DES MOINES, Iowa -

Iowa attorney general Tom Miller recently announced one of the state’s independent dealers has agreed to stop what was alleged to be illegal repossessions of vehicles.

In an agreement with the consumer protection division, called an assurance of discontinuance, Miller alleged that Goldy’s Auto of Ottumwa, Iowa, illegally attempted to have customers waive their rights surrounding repossessions.

Under Iowa law, Miller said a consumer cannot agree to give up those rights or any rights under the Iowa Consumer Credit Code.

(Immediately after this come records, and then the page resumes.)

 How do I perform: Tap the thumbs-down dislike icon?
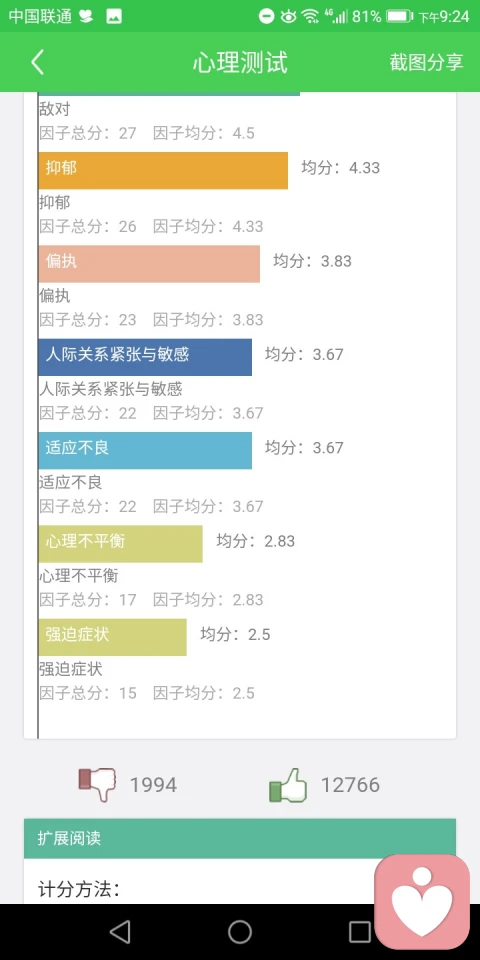(97, 784)
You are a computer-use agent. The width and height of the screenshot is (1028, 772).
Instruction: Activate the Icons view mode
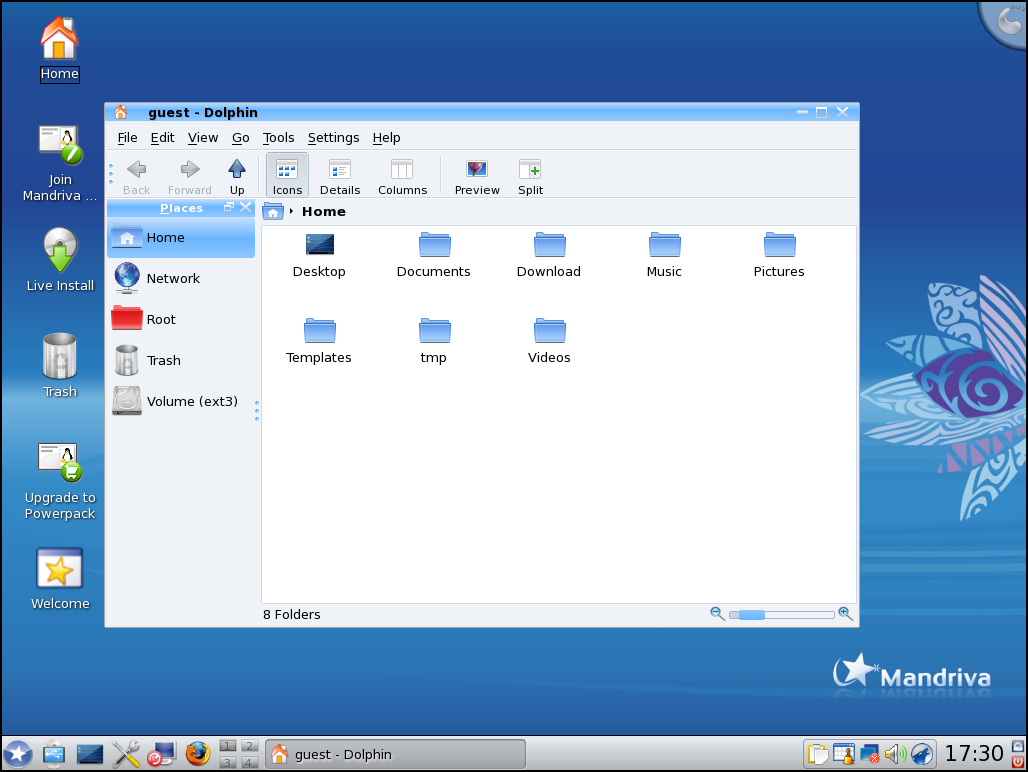click(287, 176)
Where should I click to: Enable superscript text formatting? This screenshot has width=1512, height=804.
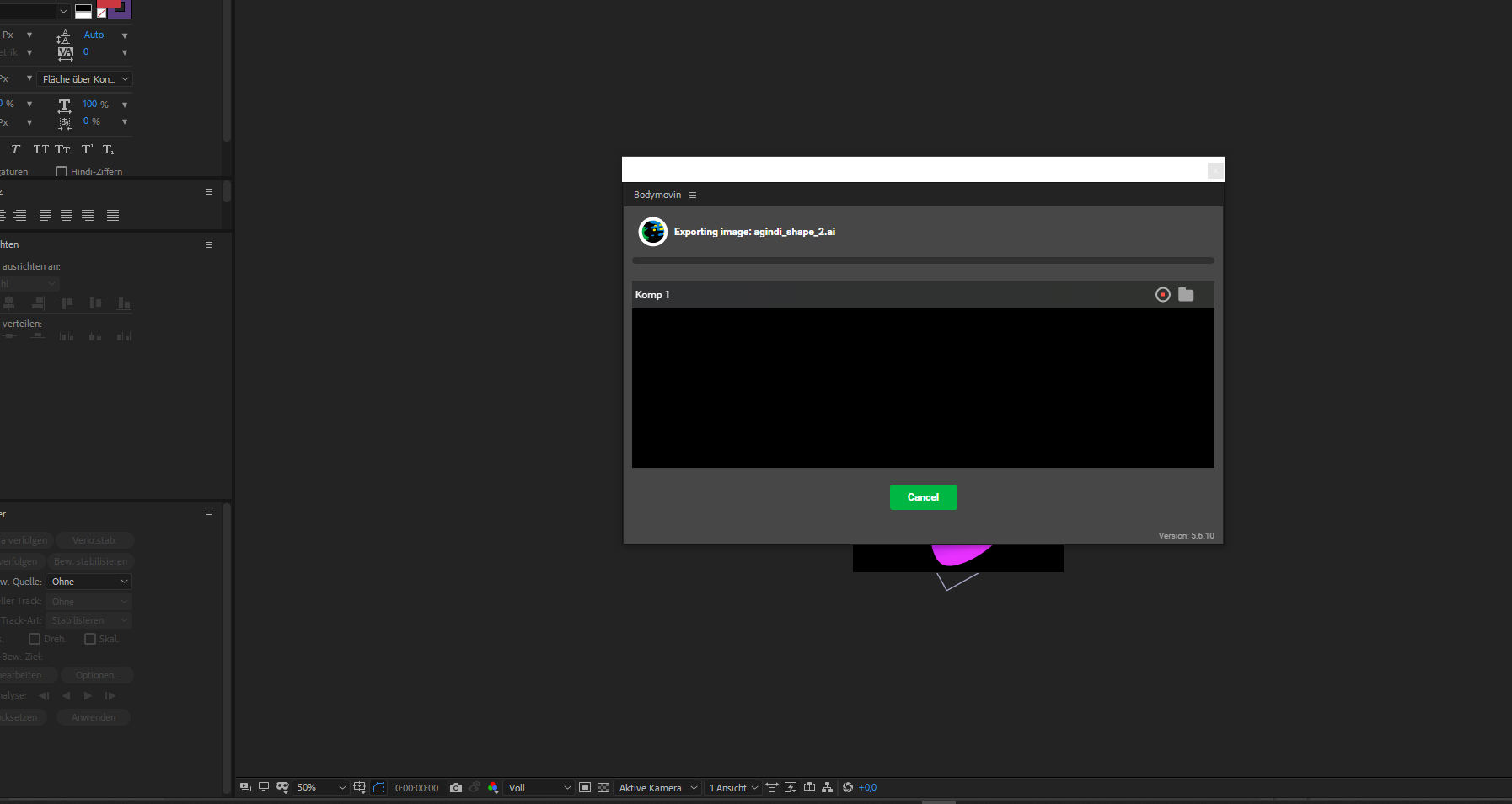point(88,148)
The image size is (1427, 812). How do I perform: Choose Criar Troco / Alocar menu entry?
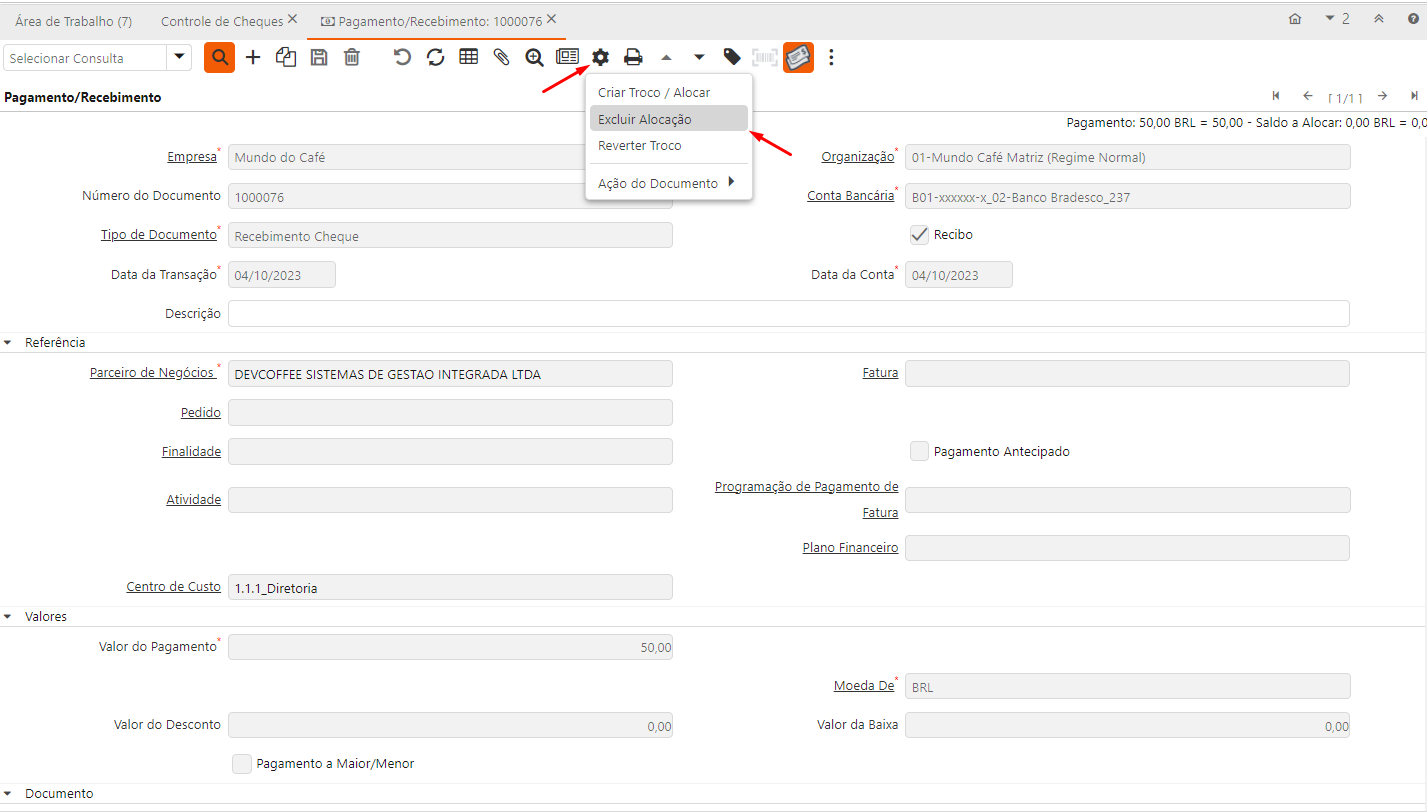click(654, 92)
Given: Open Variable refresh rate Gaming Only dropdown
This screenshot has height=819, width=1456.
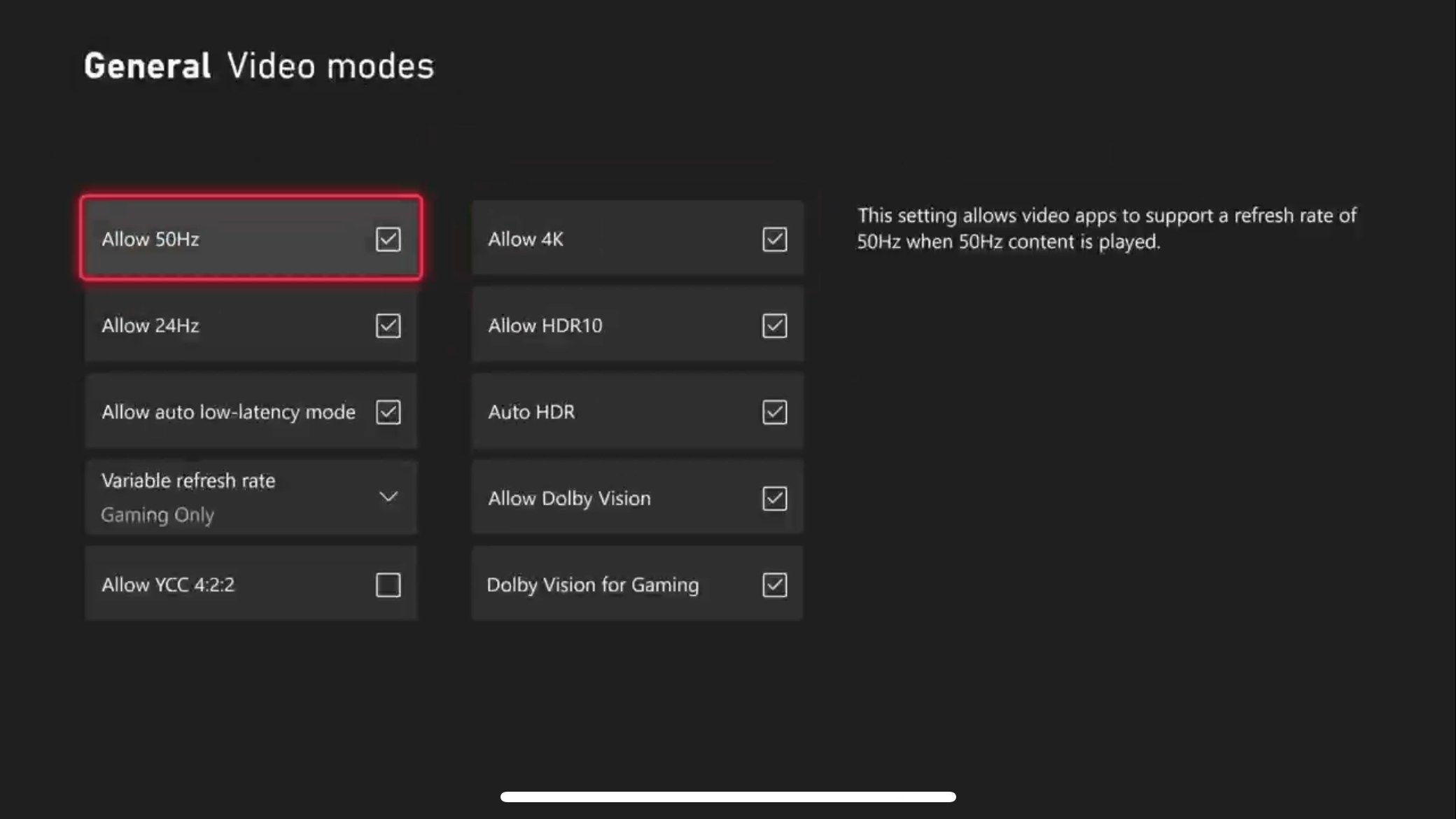Looking at the screenshot, I should coord(251,497).
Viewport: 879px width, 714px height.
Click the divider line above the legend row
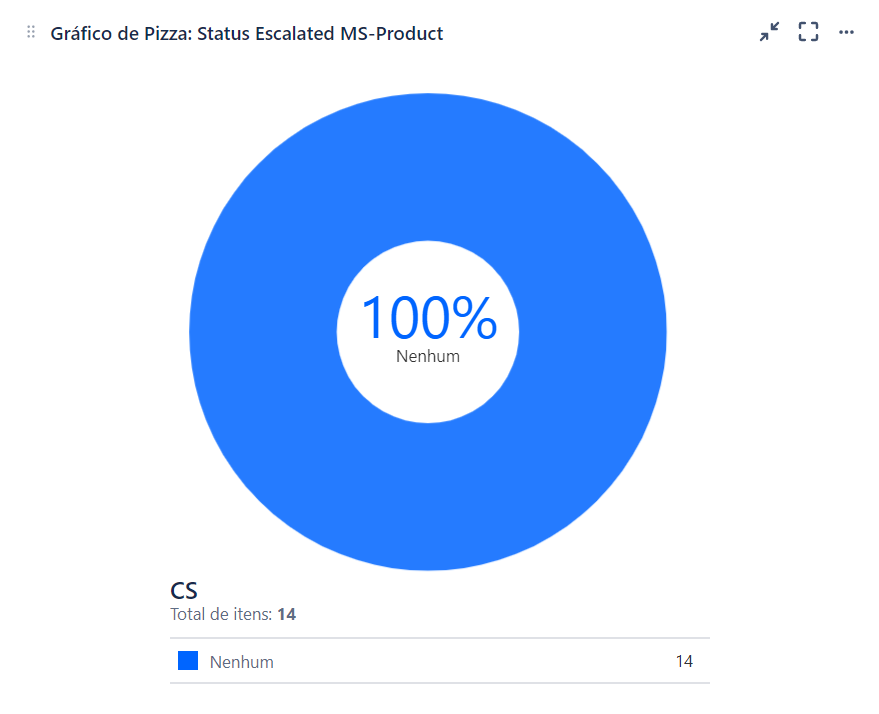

Often called a “right to cure” or cure of default, the law requires that creditors inform consumers the first time they default on a credit transaction in a one-year period. Creditors must also provide consumers a notice informing them of their rights, including the right to correct the alleged default. The notice must describe the default, the steps the consumer must take to resolve it, and the creditor must allow consumers 20 days to correct the default before repossessing a vehicle.

In addition to convincing customers to waive their rights, Miller alleged that Goldy’s failed to provide consumers with proper right to cure notices.

“Repossessing vehicles without providing a proper notice of right to cure is a serious violation,” Miller said according to the agreement.  “All repossessions made without providing a proper notice of right to cure are illegal repossessions.”

Under the agreement, the dealership and owner Greg Goldizen have agreed that in cases during the past two years where the store repossessed a vehicle without providing proper right to cure notices, the operation will forgive any outstanding balance and will refund amounts consumers paid the dealer after it repossessed a vehicle.

Miller also alleged that Goldy’s failed to file a required consumer creditor notification with the state. The attorney general added Goldy’s has since filed that notification and paid all required fees, including late fees.